Su cabello largo, negro azabache y sus ojos marrones delineados bajo las cejas finas y depiladas.

Él la vió subir. Sirena de piernas largas bajo las medias de nylon, paraguas floreado y sonrisa de dientes blancos y pocitos en las mejillas.

Para su sorpresa se sentó frente a él. Ella altísima, con sus zapatos altos decorados con moñas en los talones.

Las manos cuidadas, uñas rojo fuego y llenas de anillos.

Pulseras variadas y collar con un corazón sobre el escote que se esconde bajo la blusa de seda beige y los botones dorados.

El ómnibus dobló en Colón y el tránsito lo detuvo por unos minutos.

Ella mira su celular y se muerde el labio. Es tarde.

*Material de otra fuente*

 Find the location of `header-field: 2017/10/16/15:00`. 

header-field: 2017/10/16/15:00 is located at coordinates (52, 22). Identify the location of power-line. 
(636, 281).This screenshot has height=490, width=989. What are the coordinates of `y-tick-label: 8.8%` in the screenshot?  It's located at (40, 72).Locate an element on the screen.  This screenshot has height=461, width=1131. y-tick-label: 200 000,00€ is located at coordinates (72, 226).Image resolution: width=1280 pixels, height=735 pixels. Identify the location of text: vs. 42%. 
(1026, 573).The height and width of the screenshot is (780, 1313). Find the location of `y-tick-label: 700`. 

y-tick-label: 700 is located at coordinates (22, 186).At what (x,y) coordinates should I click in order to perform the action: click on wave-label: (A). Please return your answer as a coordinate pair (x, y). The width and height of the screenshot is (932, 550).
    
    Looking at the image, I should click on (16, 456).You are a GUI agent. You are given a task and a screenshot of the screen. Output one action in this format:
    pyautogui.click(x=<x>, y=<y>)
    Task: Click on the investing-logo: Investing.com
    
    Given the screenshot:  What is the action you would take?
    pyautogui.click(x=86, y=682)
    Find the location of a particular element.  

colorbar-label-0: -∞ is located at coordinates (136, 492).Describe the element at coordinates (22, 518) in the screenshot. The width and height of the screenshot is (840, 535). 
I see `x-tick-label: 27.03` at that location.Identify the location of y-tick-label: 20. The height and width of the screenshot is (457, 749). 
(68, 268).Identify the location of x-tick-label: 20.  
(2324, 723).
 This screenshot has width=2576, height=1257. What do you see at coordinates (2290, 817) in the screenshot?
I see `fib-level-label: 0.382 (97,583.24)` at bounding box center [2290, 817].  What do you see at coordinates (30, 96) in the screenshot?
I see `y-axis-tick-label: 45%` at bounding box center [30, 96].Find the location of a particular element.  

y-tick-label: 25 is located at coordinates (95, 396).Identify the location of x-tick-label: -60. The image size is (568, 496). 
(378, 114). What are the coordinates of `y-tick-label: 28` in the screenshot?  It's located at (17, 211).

Todavía debe llegar a su casa, cambiarse y esperarlo. Tienen mesa con velas en el restaurante de la rambla. Ella le dará el último libro de John Le Carré que él espera. Su novio le dará su perfume favorito. Ella ya lo sabe porque vio la boleta de San Roque entre los papeles que se acumulan en su billetera.

El ómnibus avanza lento.

Él desde su asiento la mira. Ella escribiendo en su Whatsapp sonríe sola.

Está más linda que nunca. Él siente envidia por el interlocutor de ese chat. Piensa en cuánto le falta para poder salir con alguien así. Ella ni siquiera se fijó en su presencia.

Es San Valentín y él no tiene ni una conversación para seguir. Su mejor amigo le clavó el visto antes de entrar en Veinticinco de Mayo.

En cada parada sube más gente. Le queda poco tiempo antes de que el corredor se llene de gente y pierda el contacto visual con ella.

Tiene una idea, si, una idea genial.

Levanta los brazos, como desperezándose. Nada, ni una mirada.

Sólo de la vieja del primer asiento que lo mira con una mezcla de sorpresa y enojo. Casi como su maestra de segundo cuando lo dejaba sin recreo.

No funcionó. No importa, ideas se le caen a cada rato.

En el semáforo de Río Negro empieza a toser. Tose fuerte, forzado. Vuelve a toser. Una tos seca y sonora en un silencio imprevisto en la radio del conductor.

Ella levanta la vista sorprendida. Lo mira y le sonríe.

Él le devuelve la sonrisa feliz. Ahora sólo debe ver cómo pedirle el teléfono.

Ella se incorpora y se dirige a la puerta. Antes de bajar lo mira con mirada cariñosa.

Él le sonríe y la saluda con su mano.

Ella baja y abre su paraguas corriendo entre los charcos. Tiene media hora para aprontarse y no perder la reserva.

Él por la ventana la sigue con la mirada por la calle mojada.

Vuelve la vista al ómnibus.

Su cara sonrosada y sus pelos revueltos.

Sus ocho años desbordan en su sonrisa de dientes de leche y su short de polyester. Sus piernas cortas bailan de alegría rozando con sus chancletas el piso mojado y sucio del 121.

Su sirena lo había abandonado en ese barco pero la marea quizás los volvería a cruzar entre el puerto y la Plaza Independencia.